La Cassazione, dunque, imposta il suo ragionamento sul dovere di correttezza contrattuale, che nel Codice civile è espresso negli articoli 1175 (debitore e creditore devono comportarsi con correttezza), 1337 (le trattative devono svolgersi in buona fede), 1366 e 1375 (il contratto deve interpretarsi ed eseguirsi secondo buona fede); e sul rilievo che, ogni qualvolta un dato aspetto del rapporto non sia stato oggetto di contrattazione, il giudice può integrare il contratto secondo “gli usi” e secondo “l’equità” (articolo 1374).

Da queste premesse si dovrebbe derivare la conclusione che la rinegoziazione, a fronte di sopravvenienze che alterano il rapporto di scambio concordato nel contratto, diventa un “passaggio obbligato” per conservare il piano di costi e ricavi originariamente pattuito, con la conseguenza che chi si sottrae all’obbligo di ripristinarlo commetterebbe una grave violazione del regolamento contrattuale.

È peraltro evidente – secondo la Cassazione – che l’obbligo di rinegoziare impone di intavolare nuove trattative, ma non anche di concludere un contratto alle condizioni volute dalla parte che pretende la rinegoziazione. Di conseguenza, se si è in presenza dei presupposti che legittimano la richiesta di revisione del contratto, la parte destinataria di questa richiesta è adempiente se raccoglie l’invito e propone (e accetta) soluzioni riequilibrative eque e accettabili alla luce dell’economia del contratto; è inadempiente se si oppone a nuove trattative, se si limita a intavolare trattative “di facciata” o se conduce trattative “maliziose”, senza cioè alcuna seria intenzione di addivenire alla modifica del contratto resosi squilibrato.

Quando, dunque, si verificano i presupposti che legittimano il giudice a integrare il contratto in caso di inadempimento della parte contrattuale alla quale è formulata la richiesta di rinegoziazione? Su questo essenziale punto la Cassazione afferma che non di ogni contratto può essere richiesta la rinegoziazione, ma, solo “ogni volta che dal regolamento negoziale” emergano “i termini in cui le parti hanno inteso ripartire il rischio derivante dal contratto, fornendo al giudice i criteri atti a ristabilire l’equilibrio negoziale”. Vi è, quindi, la necessità di individuare un parametro cui adeguare il contratto.

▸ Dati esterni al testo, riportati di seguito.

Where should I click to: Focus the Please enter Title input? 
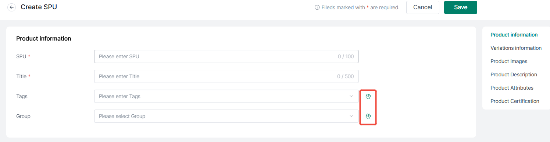[226, 76]
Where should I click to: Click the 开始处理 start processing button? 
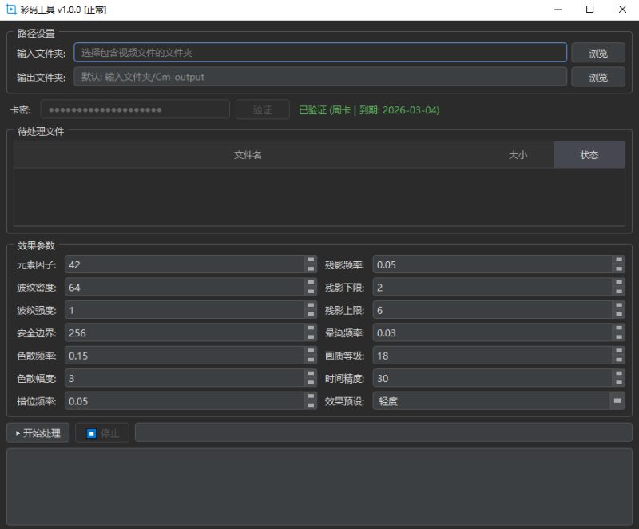pyautogui.click(x=38, y=433)
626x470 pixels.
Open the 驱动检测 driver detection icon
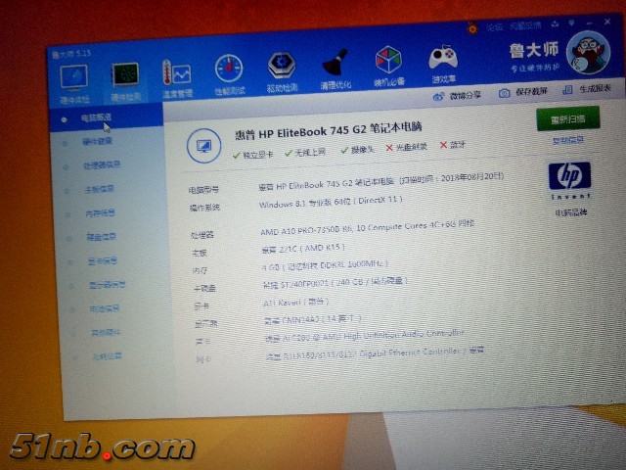(x=282, y=70)
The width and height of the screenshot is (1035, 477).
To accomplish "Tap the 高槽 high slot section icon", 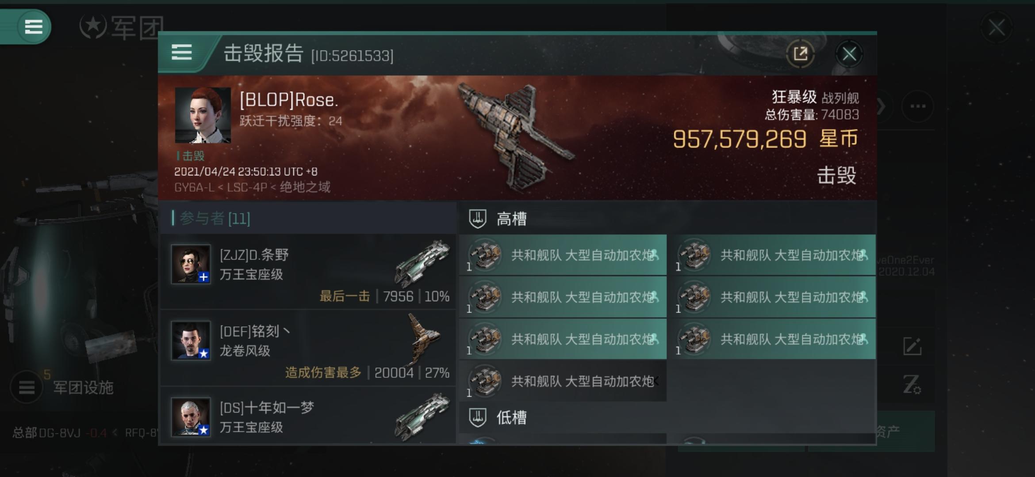I will click(x=477, y=219).
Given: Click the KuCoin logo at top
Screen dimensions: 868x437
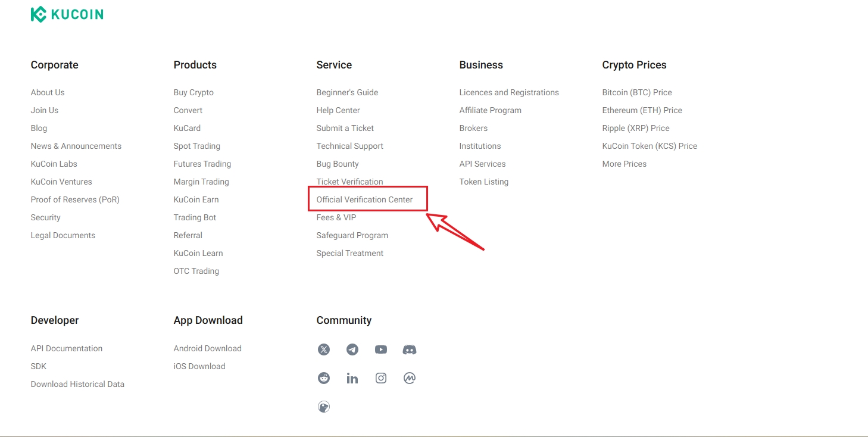Looking at the screenshot, I should coord(67,14).
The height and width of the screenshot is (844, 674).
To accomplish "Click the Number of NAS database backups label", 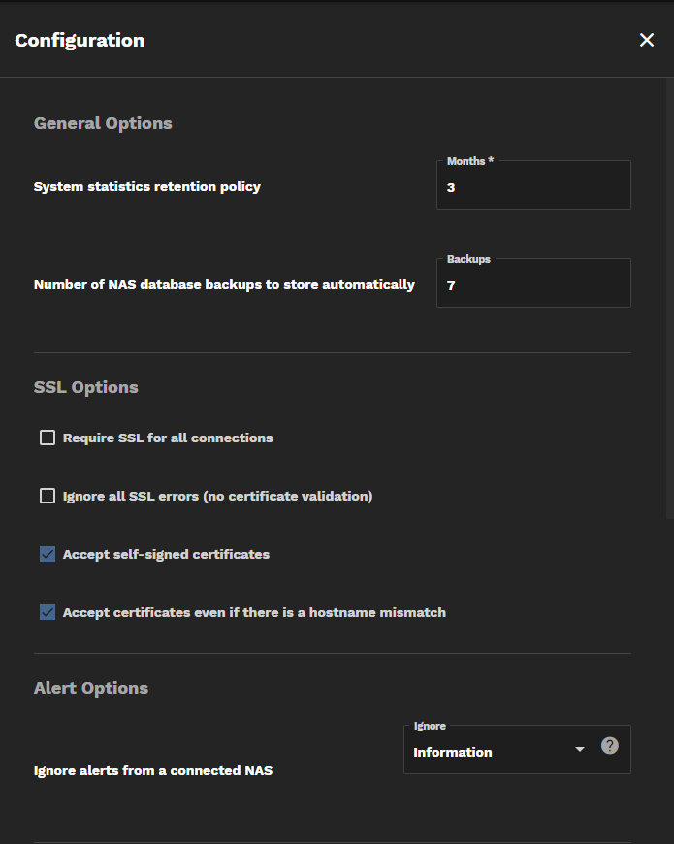I will (224, 284).
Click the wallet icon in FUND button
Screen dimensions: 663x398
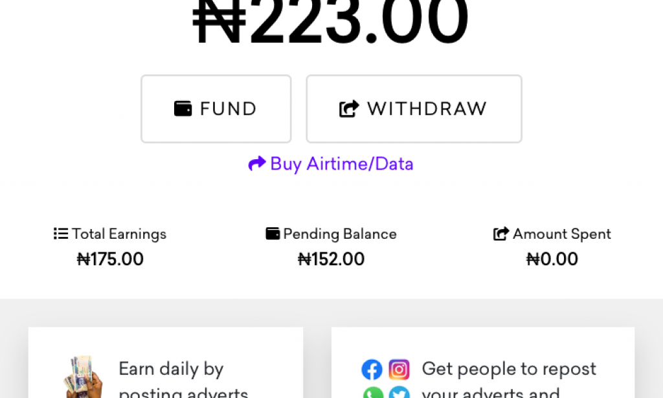coord(183,109)
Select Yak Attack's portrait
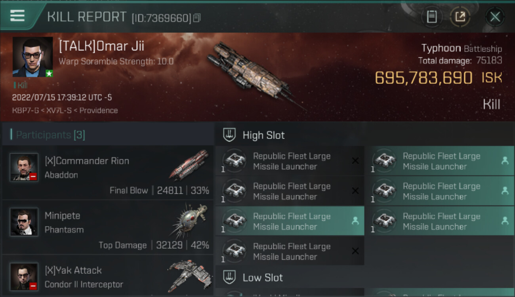 [x=24, y=276]
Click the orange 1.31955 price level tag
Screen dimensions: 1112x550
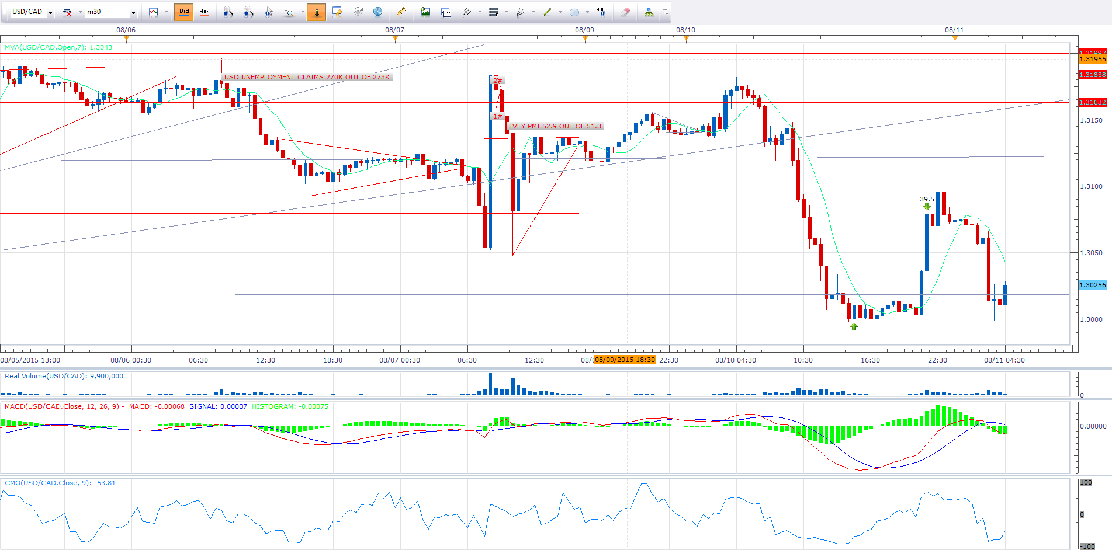(1092, 59)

Un ultimo, ma fondamentale, punto di riflessione concerne poi il rimedio per il caso in cui il soggetto obbligato a rinegoziare si renda inadempiente all’esecuzione del contratto rinegoziato. Sotto questo profilo, nel documento della Cassazione si indica che, al rimedio del risarcimento del danno, può plausibilmente affiancarsi quello dell’esecuzione in forma specifica dell’obbligo di contrarre, normato nell’articolo 2932 del Codice civile: in sostanza, al giudice potrebbe essere richiesto di esercitare il potere di sostituirsi alle parti pronunciando una sentenza che tenga luogo dell’accordo di rinegoziazione non concluso.